- _Task objective_
Needed from the data below: all lines that contain the word "will".
....................
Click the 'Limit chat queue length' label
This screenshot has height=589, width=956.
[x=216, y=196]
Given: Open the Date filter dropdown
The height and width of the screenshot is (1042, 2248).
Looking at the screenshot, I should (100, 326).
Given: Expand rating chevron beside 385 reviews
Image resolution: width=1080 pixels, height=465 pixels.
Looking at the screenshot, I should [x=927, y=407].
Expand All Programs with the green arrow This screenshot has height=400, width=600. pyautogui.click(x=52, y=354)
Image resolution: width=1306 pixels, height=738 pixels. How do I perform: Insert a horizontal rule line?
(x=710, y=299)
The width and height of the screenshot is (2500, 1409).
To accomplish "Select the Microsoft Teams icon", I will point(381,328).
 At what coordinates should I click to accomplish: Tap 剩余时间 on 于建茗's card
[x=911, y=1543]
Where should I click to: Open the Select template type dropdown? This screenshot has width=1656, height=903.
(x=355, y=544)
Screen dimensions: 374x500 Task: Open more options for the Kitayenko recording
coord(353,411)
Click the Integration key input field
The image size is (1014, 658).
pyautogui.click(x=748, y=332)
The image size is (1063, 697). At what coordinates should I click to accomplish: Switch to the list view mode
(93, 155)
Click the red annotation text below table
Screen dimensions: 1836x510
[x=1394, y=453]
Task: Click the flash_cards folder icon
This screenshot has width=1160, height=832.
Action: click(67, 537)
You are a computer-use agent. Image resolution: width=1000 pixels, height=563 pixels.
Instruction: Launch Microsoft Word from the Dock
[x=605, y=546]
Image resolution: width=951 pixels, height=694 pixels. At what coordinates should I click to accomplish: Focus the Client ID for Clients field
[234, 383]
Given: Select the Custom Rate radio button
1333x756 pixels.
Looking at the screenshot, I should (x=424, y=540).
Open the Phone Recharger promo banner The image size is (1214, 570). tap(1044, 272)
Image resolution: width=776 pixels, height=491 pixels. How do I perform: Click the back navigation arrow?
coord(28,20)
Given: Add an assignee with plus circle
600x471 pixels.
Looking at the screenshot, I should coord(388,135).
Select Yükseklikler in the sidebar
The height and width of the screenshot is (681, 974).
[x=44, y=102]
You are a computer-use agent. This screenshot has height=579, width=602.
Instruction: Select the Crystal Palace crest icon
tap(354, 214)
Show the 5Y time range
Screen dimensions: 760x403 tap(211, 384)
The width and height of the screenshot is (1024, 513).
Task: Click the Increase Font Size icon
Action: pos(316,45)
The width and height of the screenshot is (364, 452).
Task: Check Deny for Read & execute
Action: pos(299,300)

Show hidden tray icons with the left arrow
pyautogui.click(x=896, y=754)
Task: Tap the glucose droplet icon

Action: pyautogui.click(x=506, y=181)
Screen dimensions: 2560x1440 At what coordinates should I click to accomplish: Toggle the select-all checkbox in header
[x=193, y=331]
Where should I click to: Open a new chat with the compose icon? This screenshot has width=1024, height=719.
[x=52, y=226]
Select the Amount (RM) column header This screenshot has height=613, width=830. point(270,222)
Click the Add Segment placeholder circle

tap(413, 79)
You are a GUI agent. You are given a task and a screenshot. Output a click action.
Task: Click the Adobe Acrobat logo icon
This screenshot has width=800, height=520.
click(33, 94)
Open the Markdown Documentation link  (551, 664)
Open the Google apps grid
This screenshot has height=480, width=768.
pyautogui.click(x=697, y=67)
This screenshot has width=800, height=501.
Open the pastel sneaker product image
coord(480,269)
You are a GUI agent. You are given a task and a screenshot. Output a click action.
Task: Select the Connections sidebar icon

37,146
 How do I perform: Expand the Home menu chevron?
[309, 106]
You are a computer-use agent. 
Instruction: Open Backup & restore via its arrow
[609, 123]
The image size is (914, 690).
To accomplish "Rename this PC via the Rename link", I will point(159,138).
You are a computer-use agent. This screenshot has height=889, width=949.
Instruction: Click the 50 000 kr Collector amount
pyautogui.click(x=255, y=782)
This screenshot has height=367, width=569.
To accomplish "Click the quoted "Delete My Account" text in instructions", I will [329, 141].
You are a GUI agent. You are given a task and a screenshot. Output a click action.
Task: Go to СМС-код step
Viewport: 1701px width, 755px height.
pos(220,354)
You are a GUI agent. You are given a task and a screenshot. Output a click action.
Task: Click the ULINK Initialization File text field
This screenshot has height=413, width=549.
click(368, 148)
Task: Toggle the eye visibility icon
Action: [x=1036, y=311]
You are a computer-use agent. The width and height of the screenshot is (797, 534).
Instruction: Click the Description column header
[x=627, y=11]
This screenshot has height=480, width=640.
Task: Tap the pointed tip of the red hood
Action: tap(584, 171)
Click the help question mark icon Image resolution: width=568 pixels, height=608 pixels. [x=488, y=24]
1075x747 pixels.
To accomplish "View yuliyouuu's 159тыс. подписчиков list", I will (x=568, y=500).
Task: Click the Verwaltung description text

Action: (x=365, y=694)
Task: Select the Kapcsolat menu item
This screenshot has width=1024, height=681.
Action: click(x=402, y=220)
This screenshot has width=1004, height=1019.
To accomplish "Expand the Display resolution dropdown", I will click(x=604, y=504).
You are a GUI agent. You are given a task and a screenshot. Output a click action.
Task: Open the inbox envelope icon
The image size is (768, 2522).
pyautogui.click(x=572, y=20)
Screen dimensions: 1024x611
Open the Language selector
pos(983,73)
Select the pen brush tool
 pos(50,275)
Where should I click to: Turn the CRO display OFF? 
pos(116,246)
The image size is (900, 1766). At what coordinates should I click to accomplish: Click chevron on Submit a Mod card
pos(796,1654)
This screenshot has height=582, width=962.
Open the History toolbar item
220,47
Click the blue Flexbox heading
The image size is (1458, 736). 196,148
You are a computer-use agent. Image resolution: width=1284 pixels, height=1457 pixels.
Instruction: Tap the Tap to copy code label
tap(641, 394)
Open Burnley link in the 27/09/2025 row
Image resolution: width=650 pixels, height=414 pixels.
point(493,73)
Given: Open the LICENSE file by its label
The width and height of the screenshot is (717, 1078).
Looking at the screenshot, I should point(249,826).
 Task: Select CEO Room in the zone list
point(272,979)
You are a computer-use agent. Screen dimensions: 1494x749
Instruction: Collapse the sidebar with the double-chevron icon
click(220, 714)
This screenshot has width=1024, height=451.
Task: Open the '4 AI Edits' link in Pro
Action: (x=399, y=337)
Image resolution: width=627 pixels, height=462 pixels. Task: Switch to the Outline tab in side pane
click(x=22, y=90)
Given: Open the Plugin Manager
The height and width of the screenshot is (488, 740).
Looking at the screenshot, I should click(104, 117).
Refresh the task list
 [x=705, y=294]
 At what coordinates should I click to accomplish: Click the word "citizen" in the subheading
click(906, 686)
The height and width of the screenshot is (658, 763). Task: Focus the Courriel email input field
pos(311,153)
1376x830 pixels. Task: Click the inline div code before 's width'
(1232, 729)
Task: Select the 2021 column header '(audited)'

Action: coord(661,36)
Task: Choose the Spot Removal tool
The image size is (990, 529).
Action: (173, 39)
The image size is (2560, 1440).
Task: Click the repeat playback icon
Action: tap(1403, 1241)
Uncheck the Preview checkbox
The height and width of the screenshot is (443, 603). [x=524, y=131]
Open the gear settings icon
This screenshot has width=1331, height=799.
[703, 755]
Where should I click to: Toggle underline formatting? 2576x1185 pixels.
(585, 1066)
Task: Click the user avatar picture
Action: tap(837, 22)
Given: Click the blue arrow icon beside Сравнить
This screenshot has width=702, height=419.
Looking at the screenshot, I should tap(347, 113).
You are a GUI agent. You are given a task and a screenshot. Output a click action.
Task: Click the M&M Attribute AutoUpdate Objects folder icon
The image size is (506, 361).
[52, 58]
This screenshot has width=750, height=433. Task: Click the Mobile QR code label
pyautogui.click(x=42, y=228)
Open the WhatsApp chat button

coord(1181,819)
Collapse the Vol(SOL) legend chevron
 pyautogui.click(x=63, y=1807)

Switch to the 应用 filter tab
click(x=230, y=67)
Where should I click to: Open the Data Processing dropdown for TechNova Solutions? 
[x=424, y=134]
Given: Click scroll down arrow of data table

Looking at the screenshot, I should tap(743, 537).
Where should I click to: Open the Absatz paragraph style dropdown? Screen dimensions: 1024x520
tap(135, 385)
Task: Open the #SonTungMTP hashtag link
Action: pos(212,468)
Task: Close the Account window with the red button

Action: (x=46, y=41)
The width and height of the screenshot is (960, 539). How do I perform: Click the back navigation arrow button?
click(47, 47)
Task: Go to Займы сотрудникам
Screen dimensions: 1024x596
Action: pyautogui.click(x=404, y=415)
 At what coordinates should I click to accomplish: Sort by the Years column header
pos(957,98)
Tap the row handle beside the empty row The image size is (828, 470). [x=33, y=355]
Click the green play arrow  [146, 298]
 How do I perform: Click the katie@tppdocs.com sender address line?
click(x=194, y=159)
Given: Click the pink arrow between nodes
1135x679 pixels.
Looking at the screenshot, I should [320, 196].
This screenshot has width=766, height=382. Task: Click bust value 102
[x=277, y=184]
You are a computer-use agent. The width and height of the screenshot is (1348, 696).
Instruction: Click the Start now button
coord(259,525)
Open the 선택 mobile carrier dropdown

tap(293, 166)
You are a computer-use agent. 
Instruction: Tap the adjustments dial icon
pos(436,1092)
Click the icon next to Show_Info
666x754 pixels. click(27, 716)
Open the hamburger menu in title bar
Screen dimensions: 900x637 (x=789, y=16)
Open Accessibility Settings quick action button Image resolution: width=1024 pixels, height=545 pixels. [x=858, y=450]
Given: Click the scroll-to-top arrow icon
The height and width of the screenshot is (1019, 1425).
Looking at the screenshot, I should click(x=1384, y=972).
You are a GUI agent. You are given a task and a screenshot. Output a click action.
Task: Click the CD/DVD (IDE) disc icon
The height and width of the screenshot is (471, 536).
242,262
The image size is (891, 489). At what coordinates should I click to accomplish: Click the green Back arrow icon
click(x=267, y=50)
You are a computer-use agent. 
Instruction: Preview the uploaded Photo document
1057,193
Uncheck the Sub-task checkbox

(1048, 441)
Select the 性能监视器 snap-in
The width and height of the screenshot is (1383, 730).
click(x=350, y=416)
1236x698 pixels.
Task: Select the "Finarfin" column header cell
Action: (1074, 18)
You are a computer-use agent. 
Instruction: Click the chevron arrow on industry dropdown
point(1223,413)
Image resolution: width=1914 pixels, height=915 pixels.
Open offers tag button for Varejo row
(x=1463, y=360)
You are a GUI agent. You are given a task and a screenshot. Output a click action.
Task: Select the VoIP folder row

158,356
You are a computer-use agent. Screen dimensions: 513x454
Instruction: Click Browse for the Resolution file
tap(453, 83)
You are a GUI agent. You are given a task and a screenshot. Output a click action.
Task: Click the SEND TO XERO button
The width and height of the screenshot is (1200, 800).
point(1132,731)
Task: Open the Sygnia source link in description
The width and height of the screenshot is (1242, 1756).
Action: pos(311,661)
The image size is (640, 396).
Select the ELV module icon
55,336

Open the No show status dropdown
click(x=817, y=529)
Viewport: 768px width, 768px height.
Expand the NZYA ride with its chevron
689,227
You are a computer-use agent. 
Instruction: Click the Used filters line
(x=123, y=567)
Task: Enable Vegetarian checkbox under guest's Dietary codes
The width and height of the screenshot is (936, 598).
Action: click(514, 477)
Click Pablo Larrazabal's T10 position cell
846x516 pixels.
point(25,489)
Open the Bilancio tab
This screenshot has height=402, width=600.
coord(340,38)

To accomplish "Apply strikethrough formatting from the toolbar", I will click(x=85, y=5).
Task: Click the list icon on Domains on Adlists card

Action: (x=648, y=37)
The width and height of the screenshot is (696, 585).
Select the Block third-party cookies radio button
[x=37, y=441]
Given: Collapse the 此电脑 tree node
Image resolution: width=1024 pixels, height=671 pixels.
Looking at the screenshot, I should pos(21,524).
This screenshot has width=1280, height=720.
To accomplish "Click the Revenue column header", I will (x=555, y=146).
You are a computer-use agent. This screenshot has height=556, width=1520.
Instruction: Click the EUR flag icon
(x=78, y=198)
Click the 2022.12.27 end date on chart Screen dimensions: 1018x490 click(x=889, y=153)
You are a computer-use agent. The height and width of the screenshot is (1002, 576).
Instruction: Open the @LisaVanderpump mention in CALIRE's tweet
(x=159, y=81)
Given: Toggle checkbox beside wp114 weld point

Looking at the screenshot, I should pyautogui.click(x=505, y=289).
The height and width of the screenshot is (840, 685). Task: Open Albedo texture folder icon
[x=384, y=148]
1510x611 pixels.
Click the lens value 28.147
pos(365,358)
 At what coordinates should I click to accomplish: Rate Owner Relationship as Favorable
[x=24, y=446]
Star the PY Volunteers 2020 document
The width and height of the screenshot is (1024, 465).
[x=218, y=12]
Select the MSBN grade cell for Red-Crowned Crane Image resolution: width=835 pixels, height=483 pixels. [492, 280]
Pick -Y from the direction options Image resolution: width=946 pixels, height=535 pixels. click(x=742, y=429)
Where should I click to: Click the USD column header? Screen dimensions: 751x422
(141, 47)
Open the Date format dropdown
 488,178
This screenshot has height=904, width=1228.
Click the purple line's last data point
....................
- _Output below_
To accomplish "Select the Microsoft Teams icon", I will point(381,328).
To accomplish "Rename this PC via the Rename link", I will point(159,138).
To accomplish "Click the quoted "Delete My Account" text in instructions", I will [329, 141].
To accomplish "View yuliyouuu's 159тыс. подписчиков list", I will (x=568, y=500).
To accomplish "Expand the Display resolution dropdown", I will click(x=604, y=504).
To accomplish "Apply strikethrough formatting from the toolbar", I will click(x=85, y=5).
To accomplish "Click the Revenue column header", I will (x=555, y=146).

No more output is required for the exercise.